Data shown: Begin

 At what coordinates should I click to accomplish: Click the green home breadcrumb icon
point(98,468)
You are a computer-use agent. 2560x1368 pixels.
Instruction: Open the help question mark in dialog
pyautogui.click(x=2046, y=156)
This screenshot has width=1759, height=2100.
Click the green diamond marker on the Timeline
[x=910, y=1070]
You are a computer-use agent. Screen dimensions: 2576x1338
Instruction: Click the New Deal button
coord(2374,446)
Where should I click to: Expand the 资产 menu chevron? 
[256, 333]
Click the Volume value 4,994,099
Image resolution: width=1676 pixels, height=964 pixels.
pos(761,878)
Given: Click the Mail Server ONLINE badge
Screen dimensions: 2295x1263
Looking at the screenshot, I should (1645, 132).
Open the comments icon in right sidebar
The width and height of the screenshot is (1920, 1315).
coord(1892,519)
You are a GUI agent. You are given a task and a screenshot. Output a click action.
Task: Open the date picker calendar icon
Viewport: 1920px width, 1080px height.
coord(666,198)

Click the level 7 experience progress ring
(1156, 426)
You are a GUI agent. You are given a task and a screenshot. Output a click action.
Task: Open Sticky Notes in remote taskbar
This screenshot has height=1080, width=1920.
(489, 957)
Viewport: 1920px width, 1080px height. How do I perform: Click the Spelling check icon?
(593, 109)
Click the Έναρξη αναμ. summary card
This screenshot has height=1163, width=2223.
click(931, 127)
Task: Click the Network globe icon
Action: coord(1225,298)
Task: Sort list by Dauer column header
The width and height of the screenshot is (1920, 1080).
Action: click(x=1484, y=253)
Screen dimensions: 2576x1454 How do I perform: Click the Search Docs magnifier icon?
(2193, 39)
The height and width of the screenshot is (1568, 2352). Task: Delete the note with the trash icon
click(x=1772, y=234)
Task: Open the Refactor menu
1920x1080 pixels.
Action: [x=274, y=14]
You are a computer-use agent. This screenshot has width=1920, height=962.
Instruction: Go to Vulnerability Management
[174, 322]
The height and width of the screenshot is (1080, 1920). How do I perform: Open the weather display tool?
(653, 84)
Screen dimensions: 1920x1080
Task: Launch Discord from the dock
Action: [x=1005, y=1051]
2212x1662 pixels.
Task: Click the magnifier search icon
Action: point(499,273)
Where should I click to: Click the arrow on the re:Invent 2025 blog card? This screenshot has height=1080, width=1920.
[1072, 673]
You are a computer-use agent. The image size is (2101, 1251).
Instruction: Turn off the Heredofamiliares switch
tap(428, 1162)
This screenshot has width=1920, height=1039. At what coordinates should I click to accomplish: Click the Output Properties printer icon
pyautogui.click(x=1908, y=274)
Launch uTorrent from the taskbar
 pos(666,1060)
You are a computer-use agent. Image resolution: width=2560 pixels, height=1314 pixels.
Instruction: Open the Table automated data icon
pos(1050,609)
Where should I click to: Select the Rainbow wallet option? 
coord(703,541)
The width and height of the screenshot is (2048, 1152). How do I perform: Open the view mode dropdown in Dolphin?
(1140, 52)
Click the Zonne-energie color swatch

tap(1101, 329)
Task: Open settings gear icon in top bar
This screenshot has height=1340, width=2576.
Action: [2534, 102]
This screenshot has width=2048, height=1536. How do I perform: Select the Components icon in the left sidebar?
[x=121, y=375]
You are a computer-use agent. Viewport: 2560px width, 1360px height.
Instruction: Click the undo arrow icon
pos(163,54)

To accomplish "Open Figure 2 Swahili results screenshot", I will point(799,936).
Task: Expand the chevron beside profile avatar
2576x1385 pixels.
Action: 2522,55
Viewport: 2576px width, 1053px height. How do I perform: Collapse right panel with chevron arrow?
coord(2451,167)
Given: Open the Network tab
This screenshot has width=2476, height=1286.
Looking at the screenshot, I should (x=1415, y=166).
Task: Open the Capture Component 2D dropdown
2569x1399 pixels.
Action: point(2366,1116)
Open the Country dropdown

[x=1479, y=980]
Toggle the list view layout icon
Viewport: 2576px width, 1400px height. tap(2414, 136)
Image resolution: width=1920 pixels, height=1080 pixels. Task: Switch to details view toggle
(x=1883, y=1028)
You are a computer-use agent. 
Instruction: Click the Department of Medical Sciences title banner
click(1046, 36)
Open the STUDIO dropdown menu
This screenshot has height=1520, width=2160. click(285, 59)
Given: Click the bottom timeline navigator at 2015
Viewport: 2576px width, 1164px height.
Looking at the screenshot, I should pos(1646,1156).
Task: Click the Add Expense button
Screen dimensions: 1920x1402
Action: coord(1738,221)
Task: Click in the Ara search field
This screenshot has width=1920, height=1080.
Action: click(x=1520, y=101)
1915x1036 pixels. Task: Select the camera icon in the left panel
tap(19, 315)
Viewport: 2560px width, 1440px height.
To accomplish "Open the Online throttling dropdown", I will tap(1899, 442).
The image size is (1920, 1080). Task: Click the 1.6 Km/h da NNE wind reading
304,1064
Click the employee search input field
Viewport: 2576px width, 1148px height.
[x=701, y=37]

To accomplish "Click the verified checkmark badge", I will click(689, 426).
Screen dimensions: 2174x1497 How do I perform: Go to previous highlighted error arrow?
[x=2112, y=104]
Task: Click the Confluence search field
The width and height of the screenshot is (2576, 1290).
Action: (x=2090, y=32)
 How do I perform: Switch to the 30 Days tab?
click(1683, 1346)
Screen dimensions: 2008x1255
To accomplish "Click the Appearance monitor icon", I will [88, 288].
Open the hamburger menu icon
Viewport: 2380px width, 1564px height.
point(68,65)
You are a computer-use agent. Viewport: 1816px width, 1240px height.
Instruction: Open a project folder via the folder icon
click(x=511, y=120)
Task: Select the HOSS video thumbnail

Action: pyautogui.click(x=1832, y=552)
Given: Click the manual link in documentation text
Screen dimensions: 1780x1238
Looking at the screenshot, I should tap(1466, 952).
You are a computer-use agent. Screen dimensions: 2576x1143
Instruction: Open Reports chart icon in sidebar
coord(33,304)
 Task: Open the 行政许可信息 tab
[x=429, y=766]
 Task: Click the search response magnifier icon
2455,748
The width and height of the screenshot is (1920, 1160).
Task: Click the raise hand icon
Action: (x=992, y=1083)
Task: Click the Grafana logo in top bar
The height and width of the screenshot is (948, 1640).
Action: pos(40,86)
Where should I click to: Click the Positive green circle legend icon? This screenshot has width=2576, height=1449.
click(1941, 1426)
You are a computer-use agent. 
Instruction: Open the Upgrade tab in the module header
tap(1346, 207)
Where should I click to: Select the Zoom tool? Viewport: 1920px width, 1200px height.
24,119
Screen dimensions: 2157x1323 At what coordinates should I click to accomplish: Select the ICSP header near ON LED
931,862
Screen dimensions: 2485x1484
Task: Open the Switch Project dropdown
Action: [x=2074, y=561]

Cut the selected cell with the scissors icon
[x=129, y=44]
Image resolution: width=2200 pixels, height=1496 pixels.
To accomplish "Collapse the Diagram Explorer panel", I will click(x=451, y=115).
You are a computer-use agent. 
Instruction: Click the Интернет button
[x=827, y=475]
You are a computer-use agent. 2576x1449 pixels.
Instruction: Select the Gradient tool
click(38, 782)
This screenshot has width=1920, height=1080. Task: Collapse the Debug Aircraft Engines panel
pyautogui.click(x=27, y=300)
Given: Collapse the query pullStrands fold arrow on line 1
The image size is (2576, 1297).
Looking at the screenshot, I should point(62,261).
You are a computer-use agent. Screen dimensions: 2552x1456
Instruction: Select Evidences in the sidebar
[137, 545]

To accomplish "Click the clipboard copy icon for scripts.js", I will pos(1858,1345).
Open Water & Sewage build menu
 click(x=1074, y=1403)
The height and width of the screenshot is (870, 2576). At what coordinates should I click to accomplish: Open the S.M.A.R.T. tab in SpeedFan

Data shown: End

**What to produce**. Send back all the records above word for word.

**Exercise output**.
 At what coordinates should I click to accomplish: Click the green home breadcrumb icon
point(98,468)
You are a computer-use agent. 2560x1368 pixels.
Instruction: Open the help question mark in dialog
pyautogui.click(x=2046, y=156)
This screenshot has width=1759, height=2100.
Click the green diamond marker on the Timeline
[x=910, y=1070]
You are a computer-use agent. Screen dimensions: 2576x1338
Instruction: Click the New Deal button
coord(2374,446)
Where should I click to: Expand the 资产 menu chevron? 
[256, 333]
Click the Volume value 4,994,099
Image resolution: width=1676 pixels, height=964 pixels.
pos(761,878)
Given: Click the Mail Server ONLINE badge
Screen dimensions: 2295x1263
Looking at the screenshot, I should (1645, 132).
Open the comments icon in right sidebar
The width and height of the screenshot is (1920, 1315).
coord(1892,519)
You are a GUI agent. You are given a task and a screenshot. Output a click action.
Task: Open the date picker calendar icon
Viewport: 1920px width, 1080px height.
coord(666,198)

Click the level 7 experience progress ring
(1156, 426)
You are a GUI agent. You are given a task and a screenshot. Output a click action.
Task: Open Sticky Notes in remote taskbar
This screenshot has height=1080, width=1920.
(489, 957)
Viewport: 1920px width, 1080px height. How do I perform: Click the Spelling check icon?
(593, 109)
Click the Έναρξη αναμ. summary card
This screenshot has height=1163, width=2223.
click(931, 127)
Task: Click the Network globe icon
Action: coord(1225,298)
Task: Sort list by Dauer column header
The width and height of the screenshot is (1920, 1080).
Action: click(x=1484, y=253)
Screen dimensions: 2576x1454 How do I perform: Click the Search Docs magnifier icon?
(2193, 39)
The height and width of the screenshot is (1568, 2352). Task: Delete the note with the trash icon
click(x=1772, y=234)
Task: Open the Refactor menu
1920x1080 pixels.
Action: [x=274, y=14]
You are a computer-use agent. This screenshot has width=1920, height=962.
Instruction: Go to Vulnerability Management
[174, 322]
The height and width of the screenshot is (1080, 1920). How do I perform: Open the weather display tool?
(653, 84)
Screen dimensions: 1920x1080
Task: Launch Discord from the dock
Action: [x=1005, y=1051]
2212x1662 pixels.
Task: Click the magnifier search icon
Action: point(499,273)
Where should I click to: Click the arrow on the re:Invent 2025 blog card? This screenshot has height=1080, width=1920.
[1072, 673]
You are a computer-use agent. The image size is (2101, 1251).
Instruction: Turn off the Heredofamiliares switch
tap(428, 1162)
This screenshot has width=1920, height=1039. At what coordinates should I click to accomplish: Click the Output Properties printer icon
pyautogui.click(x=1908, y=274)
Launch uTorrent from the taskbar
 pos(666,1060)
You are a computer-use agent. Image resolution: width=2560 pixels, height=1314 pixels.
Instruction: Open the Table automated data icon
pos(1050,609)
Where should I click to: Select the Rainbow wallet option? 
coord(703,541)
The width and height of the screenshot is (2048, 1152). How do I perform: Open the view mode dropdown in Dolphin?
(1140, 52)
Click the Zonne-energie color swatch

tap(1101, 329)
Task: Open settings gear icon in top bar
This screenshot has height=1340, width=2576.
Action: [2534, 102]
This screenshot has width=2048, height=1536. How do I perform: Select the Components icon in the left sidebar?
[x=121, y=375]
You are a computer-use agent. Viewport: 2560px width, 1360px height.
Instruction: Click the undo arrow icon
pos(163,54)

To accomplish "Open Figure 2 Swahili results screenshot", I will point(799,936).
Task: Expand the chevron beside profile avatar
2576x1385 pixels.
Action: 2522,55
Viewport: 2576px width, 1053px height. How do I perform: Collapse right panel with chevron arrow?
coord(2451,167)
Given: Open the Network tab
This screenshot has width=2476, height=1286.
Looking at the screenshot, I should (x=1415, y=166).
Task: Open the Capture Component 2D dropdown
2569x1399 pixels.
Action: point(2366,1116)
Open the Country dropdown

[x=1479, y=980]
Toggle the list view layout icon
Viewport: 2576px width, 1400px height. tap(2414, 136)
Image resolution: width=1920 pixels, height=1080 pixels. Task: Switch to details view toggle
(x=1883, y=1028)
You are a computer-use agent. 
Instruction: Click the Department of Medical Sciences title banner
click(1046, 36)
Open the STUDIO dropdown menu
This screenshot has height=1520, width=2160. click(285, 59)
Given: Click the bottom timeline navigator at 2015
Viewport: 2576px width, 1164px height.
Looking at the screenshot, I should pos(1646,1156).
Task: Click the Add Expense button
Screen dimensions: 1920x1402
Action: coord(1738,221)
Task: Click in the Ara search field
This screenshot has width=1920, height=1080.
Action: click(x=1520, y=101)
1915x1036 pixels. Task: Select the camera icon in the left panel
tap(19, 315)
Viewport: 2560px width, 1440px height.
To accomplish "Open the Online throttling dropdown", I will tap(1899, 442).
The image size is (1920, 1080). Task: Click the 1.6 Km/h da NNE wind reading
304,1064
Click the employee search input field
Viewport: 2576px width, 1148px height.
[x=701, y=37]

To accomplish "Click the verified checkmark badge", I will click(689, 426).
Screen dimensions: 2174x1497 How do I perform: Go to previous highlighted error arrow?
[x=2112, y=104]
Task: Click the Confluence search field
The width and height of the screenshot is (2576, 1290).
Action: (x=2090, y=32)
 How do I perform: Switch to the 30 Days tab?
click(1683, 1346)
Screen dimensions: 2008x1255
To accomplish "Click the Appearance monitor icon", I will [88, 288].
Open the hamburger menu icon
Viewport: 2380px width, 1564px height.
point(68,65)
You are a computer-use agent. Viewport: 1816px width, 1240px height.
Instruction: Open a project folder via the folder icon
click(x=511, y=120)
Task: Select the HOSS video thumbnail

Action: pyautogui.click(x=1832, y=552)
Given: Click the manual link in documentation text
Screen dimensions: 1780x1238
Looking at the screenshot, I should tap(1466, 952).
You are a computer-use agent. Screen dimensions: 2576x1143
Instruction: Open Reports chart icon in sidebar
coord(33,304)
 Task: Open the 行政许可信息 tab
[x=429, y=766]
 Task: Click the search response magnifier icon
2455,748
The width and height of the screenshot is (1920, 1160).
Task: Click the raise hand icon
Action: (x=992, y=1083)
Task: Click the Grafana logo in top bar
The height and width of the screenshot is (948, 1640).
Action: pos(40,86)
Where should I click to: Click the Positive green circle legend icon? This screenshot has width=2576, height=1449.
click(1941, 1426)
You are a computer-use agent. 
Instruction: Open the Upgrade tab in the module header
tap(1346, 207)
Where should I click to: Select the Zoom tool? Viewport: 1920px width, 1200px height.
24,119
Screen dimensions: 2157x1323 At what coordinates should I click to accomplish: Select the ICSP header near ON LED
931,862
Screen dimensions: 2485x1484
Task: Open the Switch Project dropdown
Action: [x=2074, y=561]

Cut the selected cell with the scissors icon
[x=129, y=44]
Image resolution: width=2200 pixels, height=1496 pixels.
To accomplish "Collapse the Diagram Explorer panel", I will click(x=451, y=115).
You are a computer-use agent. 
Instruction: Click the Интернет button
[x=827, y=475]
You are a computer-use agent. 2576x1449 pixels.
Instruction: Select the Gradient tool
click(38, 782)
This screenshot has width=1920, height=1080. Task: Collapse the Debug Aircraft Engines panel
pyautogui.click(x=27, y=300)
Given: Collapse the query pullStrands fold arrow on line 1
The image size is (2576, 1297).
Looking at the screenshot, I should point(62,261).
You are a computer-use agent. Screen dimensions: 2552x1456
Instruction: Select Evidences in the sidebar
[137, 545]

To accomplish "Click the clipboard copy icon for scripts.js", I will pos(1858,1345).
Open Water & Sewage build menu
 click(x=1074, y=1403)
The height and width of the screenshot is (870, 2576). At what coordinates should I click to accomplish: Open the S.M.A.R.T. tab in SpeedFan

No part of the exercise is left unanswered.